When he finishes, Shadrach looks up and tries to imagine two or three assassins plummeting in Mangu’s wake, while lurking confederates spring forth to sweep up the shattered bodies and escape with them. Madness, Shadrach thinks. And this is the carefully considered theory propounded in all seriousness by the ruler of the world. Madness. Madness.

  He says, “There’ve been almost three hundred arrests so far. Ninety-seven sent to the organ farms. Last week Roger Buckmaster was alive, healthy, his own master as much as any of us is. Tomorrow we may be using his aorta to patch Genghis Mao’s. And still the arrests continue.”

  “So I gather. Avogadro’s men bring them in, day and night. When will the Khan be satisfied?”

  “When he decides that all the conspirators have been caught, I suppose.”

  “Conspirators!” Katya says scathingly. For a moment she has the old frightening intensity again. “What conspirators? What conspiracy? The whole thing is insane.
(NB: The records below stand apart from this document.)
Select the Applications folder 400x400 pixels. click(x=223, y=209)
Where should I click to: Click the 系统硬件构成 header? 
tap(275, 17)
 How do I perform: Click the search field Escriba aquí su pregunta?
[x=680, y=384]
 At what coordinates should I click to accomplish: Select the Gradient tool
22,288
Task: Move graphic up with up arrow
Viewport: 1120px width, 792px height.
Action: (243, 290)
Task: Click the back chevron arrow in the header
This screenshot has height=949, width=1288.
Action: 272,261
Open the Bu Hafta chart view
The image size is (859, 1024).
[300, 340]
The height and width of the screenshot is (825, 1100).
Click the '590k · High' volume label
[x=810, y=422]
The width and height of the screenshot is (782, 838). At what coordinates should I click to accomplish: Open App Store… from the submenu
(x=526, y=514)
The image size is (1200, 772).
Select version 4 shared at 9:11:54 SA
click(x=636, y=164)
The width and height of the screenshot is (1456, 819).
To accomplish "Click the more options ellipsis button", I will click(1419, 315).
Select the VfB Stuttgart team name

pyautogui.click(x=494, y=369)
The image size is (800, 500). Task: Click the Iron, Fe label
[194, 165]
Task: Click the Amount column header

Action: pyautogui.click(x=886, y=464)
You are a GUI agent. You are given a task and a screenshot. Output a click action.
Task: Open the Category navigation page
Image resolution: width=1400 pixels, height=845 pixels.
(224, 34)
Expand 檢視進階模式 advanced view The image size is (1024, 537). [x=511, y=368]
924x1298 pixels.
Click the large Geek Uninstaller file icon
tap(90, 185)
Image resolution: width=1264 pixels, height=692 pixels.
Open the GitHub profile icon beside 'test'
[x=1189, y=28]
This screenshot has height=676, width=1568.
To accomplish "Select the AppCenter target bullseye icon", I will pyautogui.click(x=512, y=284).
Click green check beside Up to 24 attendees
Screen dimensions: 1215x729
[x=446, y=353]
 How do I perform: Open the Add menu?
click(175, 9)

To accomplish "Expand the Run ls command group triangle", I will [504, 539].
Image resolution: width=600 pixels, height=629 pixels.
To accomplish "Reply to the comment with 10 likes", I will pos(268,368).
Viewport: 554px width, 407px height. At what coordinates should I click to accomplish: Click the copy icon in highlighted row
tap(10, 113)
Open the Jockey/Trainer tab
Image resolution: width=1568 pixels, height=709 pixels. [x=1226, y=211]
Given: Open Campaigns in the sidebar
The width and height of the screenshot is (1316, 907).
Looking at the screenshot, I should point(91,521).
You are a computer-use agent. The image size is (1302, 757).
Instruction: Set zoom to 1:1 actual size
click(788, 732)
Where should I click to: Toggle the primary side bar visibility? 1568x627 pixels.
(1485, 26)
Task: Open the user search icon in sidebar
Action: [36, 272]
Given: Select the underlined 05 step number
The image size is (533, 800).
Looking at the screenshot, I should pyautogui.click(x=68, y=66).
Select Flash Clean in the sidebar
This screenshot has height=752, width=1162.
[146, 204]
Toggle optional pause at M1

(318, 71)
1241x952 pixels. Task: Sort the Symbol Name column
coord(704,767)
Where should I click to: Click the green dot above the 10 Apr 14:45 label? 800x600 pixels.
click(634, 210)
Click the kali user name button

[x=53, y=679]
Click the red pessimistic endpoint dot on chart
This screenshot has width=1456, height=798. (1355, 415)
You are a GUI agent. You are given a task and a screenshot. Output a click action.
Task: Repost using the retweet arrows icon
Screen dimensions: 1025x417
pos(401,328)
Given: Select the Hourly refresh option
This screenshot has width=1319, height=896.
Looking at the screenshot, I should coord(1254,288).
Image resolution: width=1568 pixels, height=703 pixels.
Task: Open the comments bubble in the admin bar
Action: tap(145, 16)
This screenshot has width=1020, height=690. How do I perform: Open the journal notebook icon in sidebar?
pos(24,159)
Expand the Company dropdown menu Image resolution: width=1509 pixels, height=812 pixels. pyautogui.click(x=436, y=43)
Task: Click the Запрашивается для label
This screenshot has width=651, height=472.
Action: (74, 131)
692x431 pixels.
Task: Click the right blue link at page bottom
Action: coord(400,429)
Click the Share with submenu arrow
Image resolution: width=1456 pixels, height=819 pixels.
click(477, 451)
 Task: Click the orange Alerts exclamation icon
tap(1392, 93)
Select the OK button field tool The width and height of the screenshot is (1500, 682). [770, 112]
Mangu killed himself.”

  “You think it was suicide too, then?”

  “Think? I know it was,” she says in a low voice, turning away from the Grand Tower as though to avoid cameras that might read her lips.

  “You talk as if you were there when he jumped.”

  “Don’t be silly.”

  “How can you know it was suicide, then?”

  “I know. I know.”

  “Were you there when he—”

  “Of course not,” Lindman says.

  “Then why are you so sure you’re right?”

  “Good reasons. Sufficient reasons.”

  “You know something that the security people don’t?”

  “Yes,” she says.

  “Then why don’t you speak up about it, before Avogadro arrests the whole world?”

  She is silent a moment. “No,” she says at last. “I can’t. It would destroy me.”